Now, if kids are at the library without mom or dad and they don’t already have a library card, they can sign up on their own for a Student Success Card. They can use the card to check out up to two books or magazines at a time.
Siouxland Libraries started the Student Success Card in May as a pilot program, distributing the cards to kids in three Sioux Falls elementary schools. Lucy says they’ve already seen a good turnout.
“It’s been three weeks since the cards were handed out at schools and we’ve had over 60 kids come in, so we’re thinking it’s been successful so far.”
She’s noticed how the kids respond to having the card.
“I’ve been able to see kids coming into the library and they are just so, so excited to have their own library card and to be able to check things out. Whether it’s they weren’t able to before because they couldn’t come with mom or dad or because they just always used mom or dad’s card. But now it’s like this is their own thing.”
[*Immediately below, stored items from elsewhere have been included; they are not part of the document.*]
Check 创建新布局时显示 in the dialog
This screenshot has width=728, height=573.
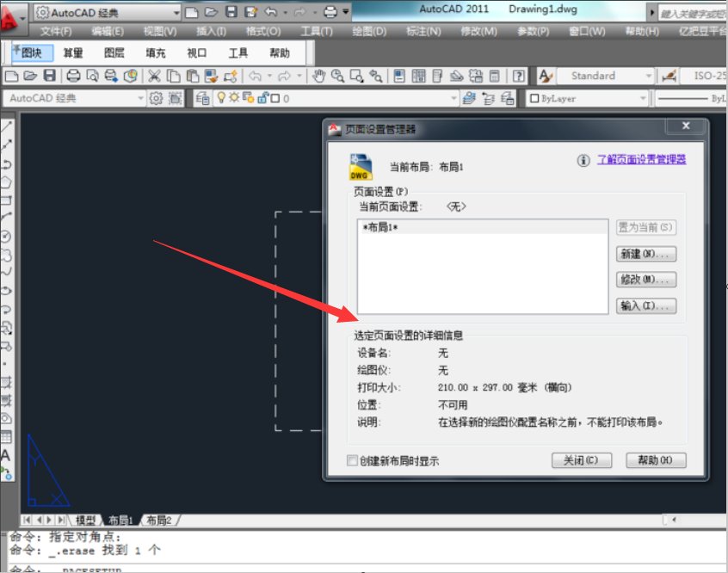(x=352, y=460)
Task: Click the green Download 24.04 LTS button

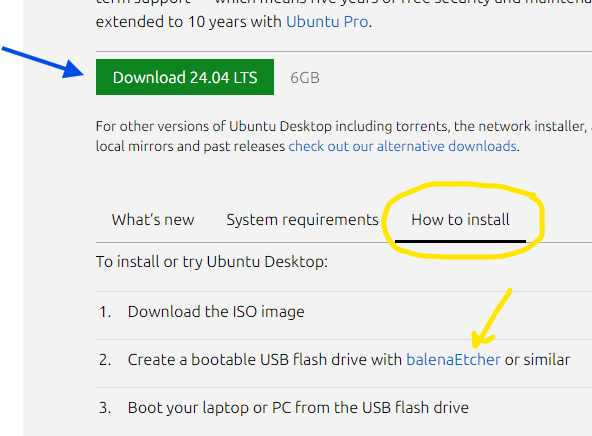Action: click(185, 77)
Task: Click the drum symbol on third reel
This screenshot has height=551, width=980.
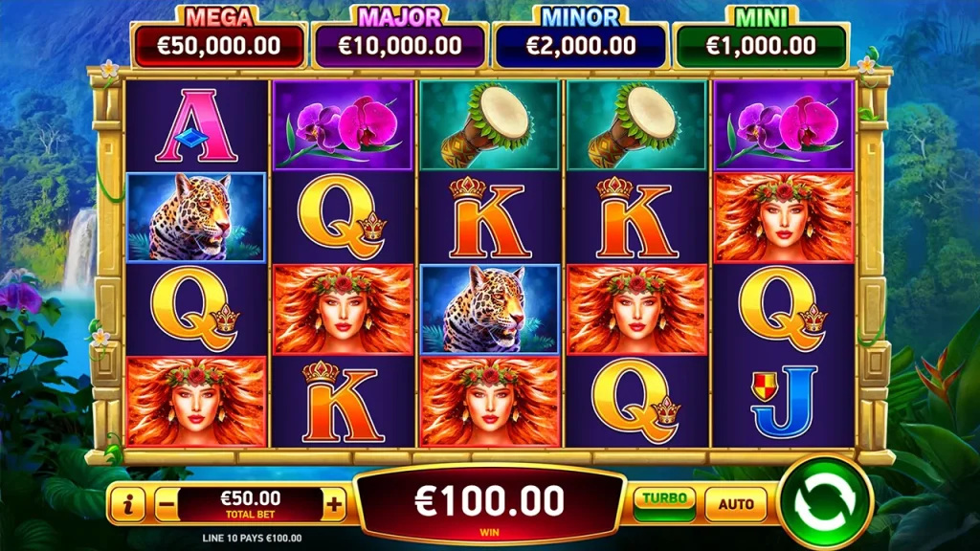Action: point(489,125)
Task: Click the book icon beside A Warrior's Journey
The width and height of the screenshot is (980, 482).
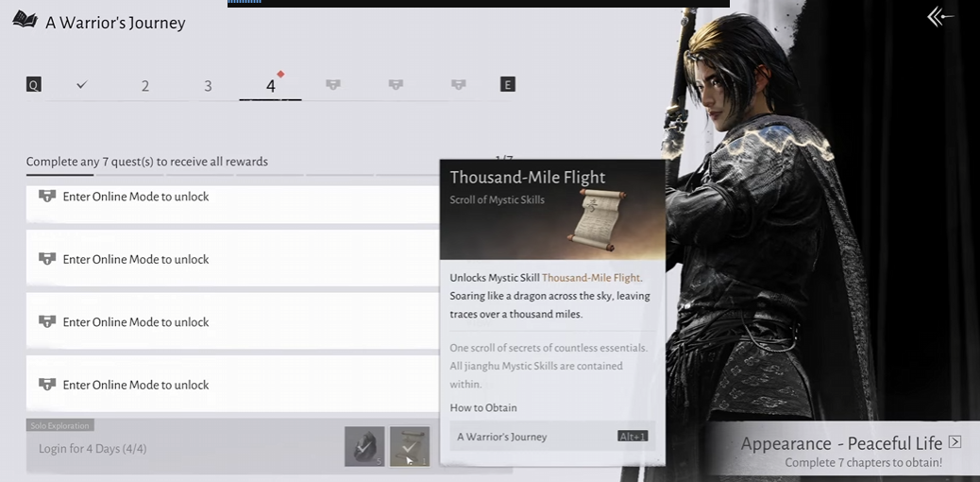Action: tap(25, 20)
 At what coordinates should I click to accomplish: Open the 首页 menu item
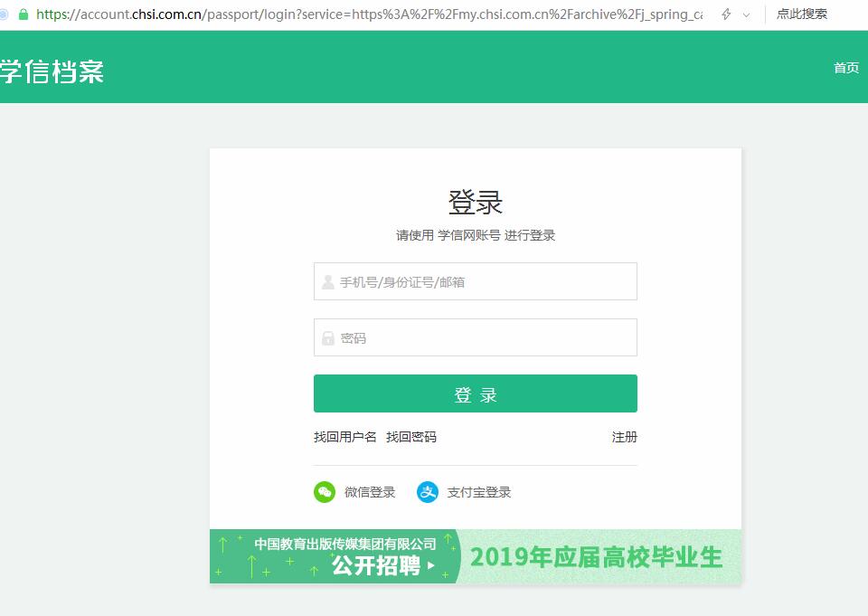[846, 68]
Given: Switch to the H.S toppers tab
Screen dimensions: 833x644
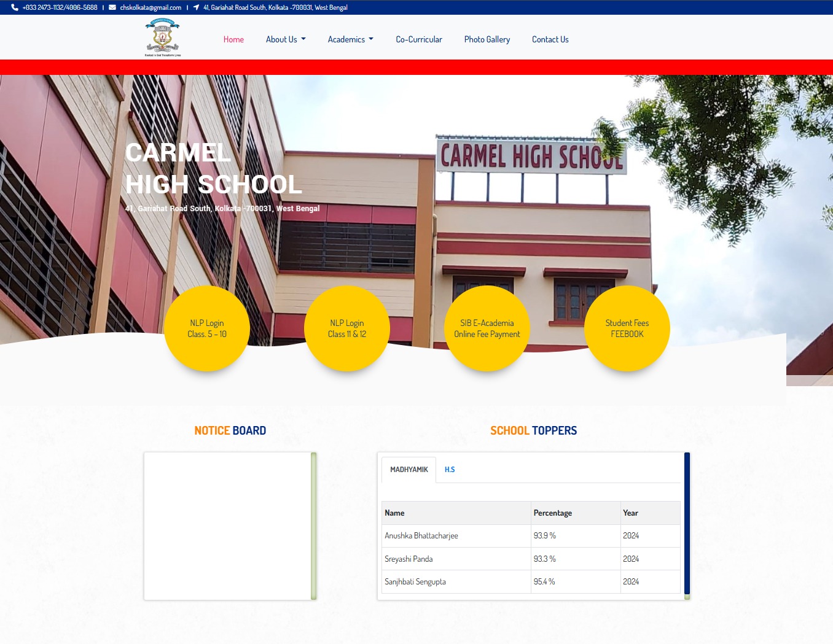Looking at the screenshot, I should (x=450, y=470).
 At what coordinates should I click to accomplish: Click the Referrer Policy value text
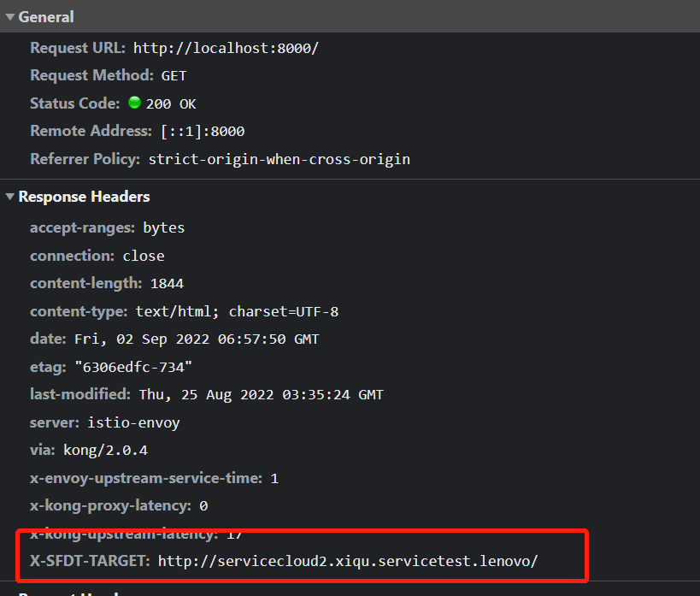click(x=279, y=159)
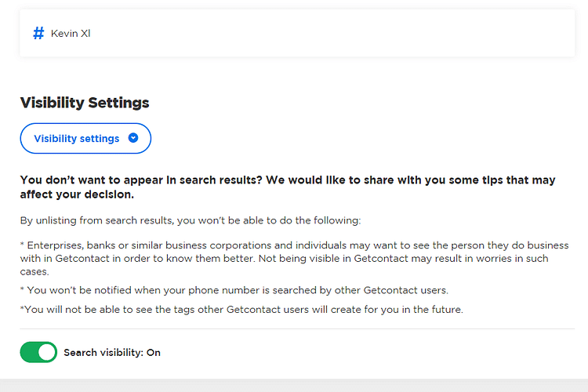Viewport: 588px width, 392px height.
Task: Click the horizontal divider above Search visibility
Action: 297,329
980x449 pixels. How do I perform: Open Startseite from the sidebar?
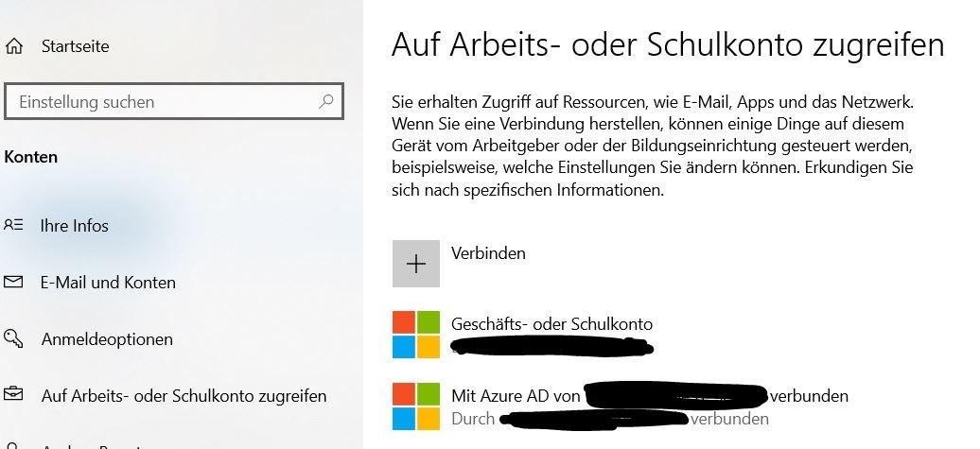[x=75, y=46]
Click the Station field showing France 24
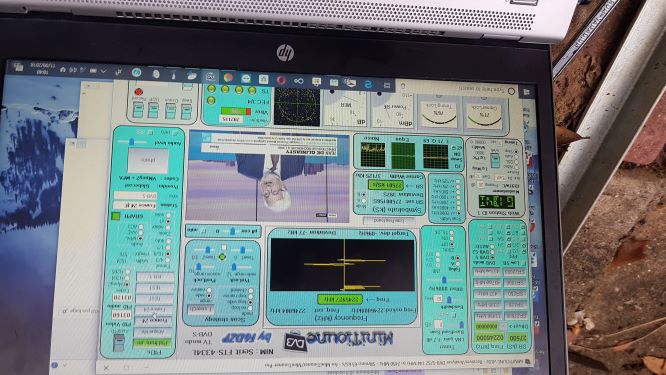Screen dimensions: 666x375 click(x=135, y=205)
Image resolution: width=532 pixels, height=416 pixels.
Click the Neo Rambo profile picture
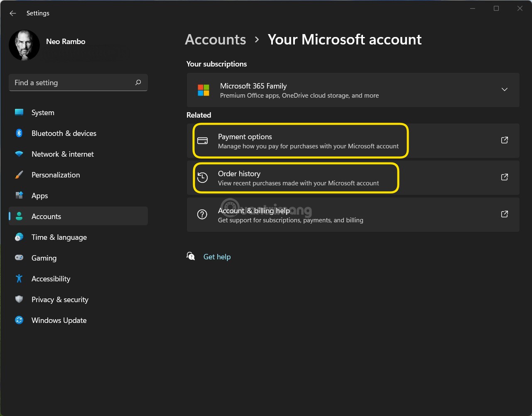24,45
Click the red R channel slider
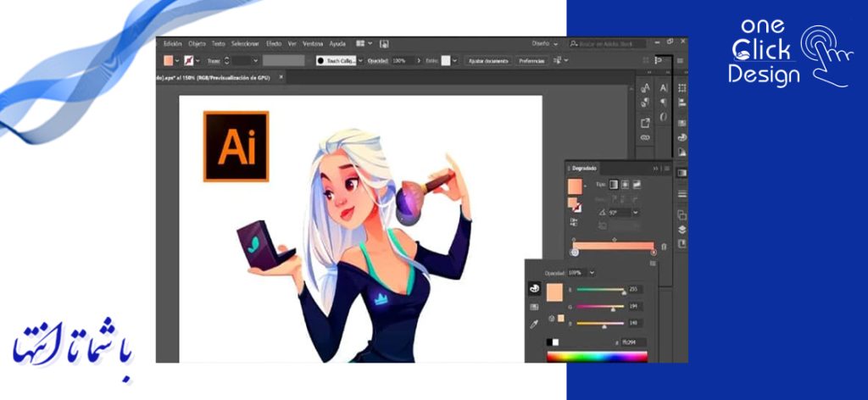This screenshot has width=868, height=400. click(x=599, y=290)
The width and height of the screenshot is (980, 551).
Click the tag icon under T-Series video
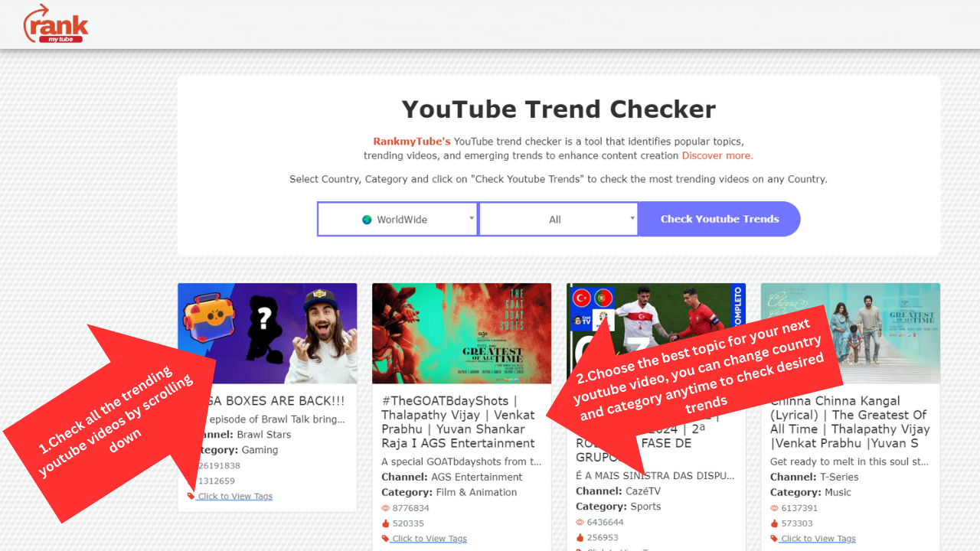click(774, 539)
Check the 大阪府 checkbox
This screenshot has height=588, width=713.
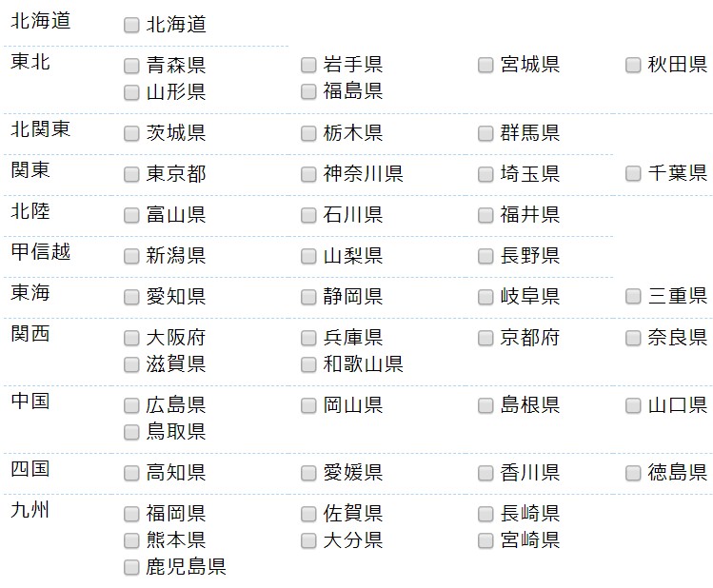pos(131,338)
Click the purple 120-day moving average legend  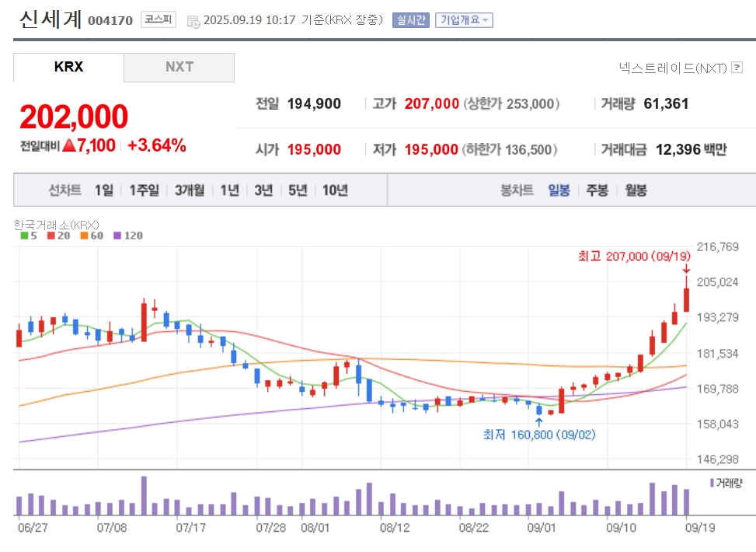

Beyond just the excitement, the program is also serving an important purpose now that school is out for the summer.
“And it’s just a good way to prevent the summer slide. When you’re out of school and not necessarily doing those educational things each day it’s easy to regress back a little bit. If you’re reading all summer it helps prevent that.”
“They’re just so excited and just seeing that is worth having this program.”